• **Reading passage**:

──────────

Marsha A. Moses, PhD
Julia Dyckman Andrus Professor of Surgery
Director, Vascular Biology Program
Boston Children's Hospital
Harvard Medical School
Understanding and targeting the underlying biology driving breast cancer metastasis.
Tumors need a steady supply of blood to grow and metastasize to distant sites in the body. Tumors recruit their own blood vessels via a process called angiogenesis—the formation of new capillaries from pre-existing blood vessels. Without the support of this blood supply, a tumor will remain dormant, existing as a tiny lesion of only a few millimeters in diameter, often clinically undetected and doing no harm. This dormant state is recapitulated in metastases as well. However, when influenced by certain cancer-promoting genes and the proteins they encode, dormant tumors can become active and growing. Dr. Moses aims to understand what regulates the genes that stimulate tumor growth and identify molecular differences between dormant and active tumors.

──────────

(Data records)

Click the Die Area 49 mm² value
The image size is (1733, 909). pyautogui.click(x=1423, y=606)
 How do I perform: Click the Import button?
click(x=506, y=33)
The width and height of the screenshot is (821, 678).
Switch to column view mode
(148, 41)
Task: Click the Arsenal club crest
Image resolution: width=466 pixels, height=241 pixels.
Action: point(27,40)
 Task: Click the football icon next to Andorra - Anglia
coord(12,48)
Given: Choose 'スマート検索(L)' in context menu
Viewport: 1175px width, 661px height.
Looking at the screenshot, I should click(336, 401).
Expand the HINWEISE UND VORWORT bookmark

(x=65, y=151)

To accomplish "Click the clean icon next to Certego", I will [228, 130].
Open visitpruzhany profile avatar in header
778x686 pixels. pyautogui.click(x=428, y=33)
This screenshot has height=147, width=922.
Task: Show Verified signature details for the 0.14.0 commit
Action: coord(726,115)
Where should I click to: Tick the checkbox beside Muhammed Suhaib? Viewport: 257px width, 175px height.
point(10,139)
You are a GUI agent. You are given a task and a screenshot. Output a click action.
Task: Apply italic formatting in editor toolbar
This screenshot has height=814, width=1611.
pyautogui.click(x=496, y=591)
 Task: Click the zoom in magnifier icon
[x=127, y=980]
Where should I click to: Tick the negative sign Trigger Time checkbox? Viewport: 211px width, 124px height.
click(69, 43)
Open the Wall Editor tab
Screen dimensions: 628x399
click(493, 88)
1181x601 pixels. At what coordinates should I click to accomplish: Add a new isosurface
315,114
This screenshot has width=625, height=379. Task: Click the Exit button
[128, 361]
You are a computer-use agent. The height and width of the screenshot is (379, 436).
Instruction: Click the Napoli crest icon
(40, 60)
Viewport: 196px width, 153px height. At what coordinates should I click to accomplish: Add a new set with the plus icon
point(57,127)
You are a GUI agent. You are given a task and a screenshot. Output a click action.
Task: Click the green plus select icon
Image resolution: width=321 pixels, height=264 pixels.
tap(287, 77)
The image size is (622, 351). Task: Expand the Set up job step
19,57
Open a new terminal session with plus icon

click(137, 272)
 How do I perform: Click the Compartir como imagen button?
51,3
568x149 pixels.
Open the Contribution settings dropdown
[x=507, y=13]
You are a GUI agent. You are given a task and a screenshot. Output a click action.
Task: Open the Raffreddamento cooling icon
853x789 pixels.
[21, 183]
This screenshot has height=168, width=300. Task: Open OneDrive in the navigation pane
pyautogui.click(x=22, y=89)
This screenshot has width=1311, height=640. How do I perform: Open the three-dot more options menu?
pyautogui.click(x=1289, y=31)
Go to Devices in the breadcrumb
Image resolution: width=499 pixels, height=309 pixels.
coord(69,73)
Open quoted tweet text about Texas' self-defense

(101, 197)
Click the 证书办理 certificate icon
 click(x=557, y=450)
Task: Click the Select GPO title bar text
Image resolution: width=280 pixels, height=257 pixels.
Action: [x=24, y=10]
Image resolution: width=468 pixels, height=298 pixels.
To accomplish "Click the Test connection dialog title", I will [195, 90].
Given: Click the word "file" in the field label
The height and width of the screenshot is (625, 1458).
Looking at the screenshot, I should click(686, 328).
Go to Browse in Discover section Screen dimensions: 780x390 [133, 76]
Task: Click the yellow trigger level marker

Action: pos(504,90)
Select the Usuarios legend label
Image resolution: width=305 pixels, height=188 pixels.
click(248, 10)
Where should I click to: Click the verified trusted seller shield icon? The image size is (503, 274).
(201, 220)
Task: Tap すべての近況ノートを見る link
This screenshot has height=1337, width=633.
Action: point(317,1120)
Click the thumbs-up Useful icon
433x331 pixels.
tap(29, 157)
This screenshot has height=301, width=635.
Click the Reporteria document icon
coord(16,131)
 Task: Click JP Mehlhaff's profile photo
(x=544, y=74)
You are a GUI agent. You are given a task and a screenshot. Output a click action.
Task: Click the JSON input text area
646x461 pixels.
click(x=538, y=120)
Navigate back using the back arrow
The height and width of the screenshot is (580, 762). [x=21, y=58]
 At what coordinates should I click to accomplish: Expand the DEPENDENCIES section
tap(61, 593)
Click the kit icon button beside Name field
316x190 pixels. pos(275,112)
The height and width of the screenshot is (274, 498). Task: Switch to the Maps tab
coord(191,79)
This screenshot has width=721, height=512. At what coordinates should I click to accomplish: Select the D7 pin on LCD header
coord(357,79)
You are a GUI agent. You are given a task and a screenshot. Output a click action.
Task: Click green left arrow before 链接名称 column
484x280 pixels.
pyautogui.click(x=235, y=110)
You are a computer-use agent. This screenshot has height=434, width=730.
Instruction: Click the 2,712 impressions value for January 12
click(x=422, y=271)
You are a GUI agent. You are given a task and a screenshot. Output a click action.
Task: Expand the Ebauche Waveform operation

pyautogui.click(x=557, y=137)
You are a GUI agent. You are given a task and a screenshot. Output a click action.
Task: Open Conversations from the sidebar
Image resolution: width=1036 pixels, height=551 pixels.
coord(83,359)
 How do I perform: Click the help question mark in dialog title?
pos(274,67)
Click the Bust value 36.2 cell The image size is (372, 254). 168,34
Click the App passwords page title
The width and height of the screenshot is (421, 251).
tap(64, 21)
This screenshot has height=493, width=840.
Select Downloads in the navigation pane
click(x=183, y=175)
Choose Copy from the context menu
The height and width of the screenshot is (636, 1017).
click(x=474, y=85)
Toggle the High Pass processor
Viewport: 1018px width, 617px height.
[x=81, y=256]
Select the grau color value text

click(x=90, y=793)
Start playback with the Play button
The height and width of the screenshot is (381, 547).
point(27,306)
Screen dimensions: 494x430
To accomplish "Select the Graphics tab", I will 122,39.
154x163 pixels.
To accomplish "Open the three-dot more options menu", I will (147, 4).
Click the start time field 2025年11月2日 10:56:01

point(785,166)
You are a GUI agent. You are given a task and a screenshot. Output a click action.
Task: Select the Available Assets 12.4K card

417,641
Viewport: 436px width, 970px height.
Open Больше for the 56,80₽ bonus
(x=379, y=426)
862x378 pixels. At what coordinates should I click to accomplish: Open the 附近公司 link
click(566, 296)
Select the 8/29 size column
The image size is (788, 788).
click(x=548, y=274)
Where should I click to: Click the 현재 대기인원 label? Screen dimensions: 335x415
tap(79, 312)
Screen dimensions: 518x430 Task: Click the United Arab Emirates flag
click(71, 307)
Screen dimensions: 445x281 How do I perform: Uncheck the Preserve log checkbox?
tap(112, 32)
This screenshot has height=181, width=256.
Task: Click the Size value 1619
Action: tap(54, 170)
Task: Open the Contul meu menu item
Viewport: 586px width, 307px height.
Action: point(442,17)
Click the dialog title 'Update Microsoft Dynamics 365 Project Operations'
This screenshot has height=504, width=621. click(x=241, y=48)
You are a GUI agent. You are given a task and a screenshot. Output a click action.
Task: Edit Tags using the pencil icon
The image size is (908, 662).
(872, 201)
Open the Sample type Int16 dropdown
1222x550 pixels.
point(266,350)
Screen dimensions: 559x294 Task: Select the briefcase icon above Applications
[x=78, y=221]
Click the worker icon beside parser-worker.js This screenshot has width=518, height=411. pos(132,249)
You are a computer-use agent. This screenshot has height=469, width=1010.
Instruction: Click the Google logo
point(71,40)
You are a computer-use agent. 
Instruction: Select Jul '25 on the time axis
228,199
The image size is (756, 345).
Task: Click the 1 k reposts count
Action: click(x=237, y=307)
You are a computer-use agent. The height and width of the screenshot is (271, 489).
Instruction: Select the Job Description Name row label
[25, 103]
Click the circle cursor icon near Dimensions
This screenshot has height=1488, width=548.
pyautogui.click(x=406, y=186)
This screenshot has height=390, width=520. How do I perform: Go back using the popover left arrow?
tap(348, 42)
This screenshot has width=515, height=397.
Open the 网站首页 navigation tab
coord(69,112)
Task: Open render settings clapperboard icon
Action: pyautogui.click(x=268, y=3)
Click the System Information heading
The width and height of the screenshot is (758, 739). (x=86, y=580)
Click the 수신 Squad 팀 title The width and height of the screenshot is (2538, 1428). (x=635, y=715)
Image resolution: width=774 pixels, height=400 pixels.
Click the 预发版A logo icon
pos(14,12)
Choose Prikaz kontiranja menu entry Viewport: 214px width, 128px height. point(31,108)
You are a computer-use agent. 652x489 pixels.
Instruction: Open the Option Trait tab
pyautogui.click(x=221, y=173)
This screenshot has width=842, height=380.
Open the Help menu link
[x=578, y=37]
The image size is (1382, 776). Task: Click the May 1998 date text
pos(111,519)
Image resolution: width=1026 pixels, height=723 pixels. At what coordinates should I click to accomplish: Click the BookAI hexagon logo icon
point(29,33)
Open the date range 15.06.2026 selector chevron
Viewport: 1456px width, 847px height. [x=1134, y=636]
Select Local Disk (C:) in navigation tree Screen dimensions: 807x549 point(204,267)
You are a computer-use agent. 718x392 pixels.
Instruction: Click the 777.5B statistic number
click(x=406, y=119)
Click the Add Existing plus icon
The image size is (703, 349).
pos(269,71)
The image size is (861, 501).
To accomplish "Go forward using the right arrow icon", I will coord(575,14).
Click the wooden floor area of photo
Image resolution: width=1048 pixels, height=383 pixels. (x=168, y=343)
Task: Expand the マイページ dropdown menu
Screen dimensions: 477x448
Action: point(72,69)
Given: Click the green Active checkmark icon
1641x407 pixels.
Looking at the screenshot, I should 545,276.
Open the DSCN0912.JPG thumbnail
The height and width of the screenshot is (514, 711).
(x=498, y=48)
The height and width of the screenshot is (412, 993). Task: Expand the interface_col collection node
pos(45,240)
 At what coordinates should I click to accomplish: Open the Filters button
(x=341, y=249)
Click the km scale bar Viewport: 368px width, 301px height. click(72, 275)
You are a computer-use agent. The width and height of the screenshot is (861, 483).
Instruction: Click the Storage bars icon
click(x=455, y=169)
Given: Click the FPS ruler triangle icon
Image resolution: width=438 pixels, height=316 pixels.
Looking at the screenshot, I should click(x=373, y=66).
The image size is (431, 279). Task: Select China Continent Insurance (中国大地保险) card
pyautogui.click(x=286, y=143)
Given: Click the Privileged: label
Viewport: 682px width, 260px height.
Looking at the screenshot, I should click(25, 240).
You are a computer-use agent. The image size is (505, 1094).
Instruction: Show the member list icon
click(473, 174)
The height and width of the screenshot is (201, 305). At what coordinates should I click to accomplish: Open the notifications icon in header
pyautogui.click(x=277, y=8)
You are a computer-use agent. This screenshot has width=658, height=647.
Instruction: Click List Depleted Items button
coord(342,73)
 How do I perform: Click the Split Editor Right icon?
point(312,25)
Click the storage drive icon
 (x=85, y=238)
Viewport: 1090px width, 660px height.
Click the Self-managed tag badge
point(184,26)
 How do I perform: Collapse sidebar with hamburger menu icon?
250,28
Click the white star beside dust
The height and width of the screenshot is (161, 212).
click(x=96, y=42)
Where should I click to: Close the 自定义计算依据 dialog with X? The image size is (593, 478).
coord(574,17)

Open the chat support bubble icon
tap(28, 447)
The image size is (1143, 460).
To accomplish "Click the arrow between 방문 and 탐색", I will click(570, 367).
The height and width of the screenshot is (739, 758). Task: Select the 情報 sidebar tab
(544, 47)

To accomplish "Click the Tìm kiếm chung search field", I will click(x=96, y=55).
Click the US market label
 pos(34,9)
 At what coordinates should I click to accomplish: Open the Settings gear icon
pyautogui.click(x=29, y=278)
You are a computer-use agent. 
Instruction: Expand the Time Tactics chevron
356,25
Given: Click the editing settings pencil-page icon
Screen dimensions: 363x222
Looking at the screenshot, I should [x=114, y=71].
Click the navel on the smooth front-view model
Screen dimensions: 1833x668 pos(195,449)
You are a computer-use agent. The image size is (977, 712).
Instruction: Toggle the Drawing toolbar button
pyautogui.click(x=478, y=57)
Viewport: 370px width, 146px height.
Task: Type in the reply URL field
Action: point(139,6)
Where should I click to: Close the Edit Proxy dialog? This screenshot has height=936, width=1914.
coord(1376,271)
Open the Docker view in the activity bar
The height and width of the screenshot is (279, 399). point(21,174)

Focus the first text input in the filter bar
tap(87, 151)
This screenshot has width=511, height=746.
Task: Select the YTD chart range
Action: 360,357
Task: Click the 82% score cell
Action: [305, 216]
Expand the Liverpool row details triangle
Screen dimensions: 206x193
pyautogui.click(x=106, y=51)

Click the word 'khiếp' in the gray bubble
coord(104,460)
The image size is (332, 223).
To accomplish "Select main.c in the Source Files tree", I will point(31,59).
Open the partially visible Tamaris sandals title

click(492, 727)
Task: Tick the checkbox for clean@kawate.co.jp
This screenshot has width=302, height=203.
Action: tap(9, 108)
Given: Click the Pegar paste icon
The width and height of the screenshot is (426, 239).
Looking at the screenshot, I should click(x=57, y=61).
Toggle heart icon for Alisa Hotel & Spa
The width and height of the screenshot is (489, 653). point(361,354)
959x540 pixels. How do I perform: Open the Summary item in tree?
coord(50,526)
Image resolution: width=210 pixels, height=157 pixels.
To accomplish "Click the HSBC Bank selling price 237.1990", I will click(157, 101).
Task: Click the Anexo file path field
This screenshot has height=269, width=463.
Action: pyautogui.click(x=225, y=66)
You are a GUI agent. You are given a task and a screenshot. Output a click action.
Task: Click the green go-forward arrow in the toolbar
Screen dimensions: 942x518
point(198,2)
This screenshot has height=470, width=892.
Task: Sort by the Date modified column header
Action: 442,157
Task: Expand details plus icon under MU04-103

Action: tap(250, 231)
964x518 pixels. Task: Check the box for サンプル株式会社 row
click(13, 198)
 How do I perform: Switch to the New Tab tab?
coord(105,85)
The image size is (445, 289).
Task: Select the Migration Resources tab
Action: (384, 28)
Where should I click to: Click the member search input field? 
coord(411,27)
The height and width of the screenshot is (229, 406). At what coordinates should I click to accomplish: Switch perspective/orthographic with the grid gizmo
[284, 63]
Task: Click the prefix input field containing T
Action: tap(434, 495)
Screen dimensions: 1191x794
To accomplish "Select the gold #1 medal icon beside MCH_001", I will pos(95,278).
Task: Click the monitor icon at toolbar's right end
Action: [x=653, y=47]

──────────

• **Exercises to complete**:
a. According to the breast cancer metastasis profile, what is angiogenesis?
b. Which titles and institutions appear under Marsha A. Moses's name at the top of the breast cancer metastasis profile? List all of them.
c. Write the next part of the breast cancer metastasis profile, picking up after its final sentence.
These records have no connection to the breast cancer metastasis profile.

• **Activity answers**:
a. The formation of new capillaries from pre-existing blood vessels.

b.
- Julia Dyckman Andrus Professor of Surgery
- Director, Vascular Biology Program
- Boston Children's Hospital
- Harvard Medical School

c.
Previously, Dr. Moses and her team established a system to identify potential molecules on the surfaces of cancer cells that can be targeted for therapies. Over the past year, they have made significant progress applying this technology to finding targets for triple-negative breast cancer (TNBC). Dr. Moses has engineered a novel way to optimize drug delivery to directly target genes for TNBC therapy and continues to optimize it and expand this approach. In addition, Dr. Moses has made progress in the area of breast cancer brain metastases, in particular, how cancer cells breach the blood brain barrier (BBB) to form brain metastases. They are utilizing this information to test whether the same mechanism can be used to deliver therapeutics to treat brain metastases. Thus far, the approach was successful in laboratory models.
Over the next year, Dr. Moses will continue to study how breast cancer crosses the BBB to gain a deeper understanding of metastasis and how to treat it. Dr. Moses will also continue several other lines of investigation in her lab including developing a way to detect the presence of early stage and advanced brain metastases, discriminating between breast cancer that will metastasize to the brain and that which will not, and the how obesity may awaken dormant tumor cells.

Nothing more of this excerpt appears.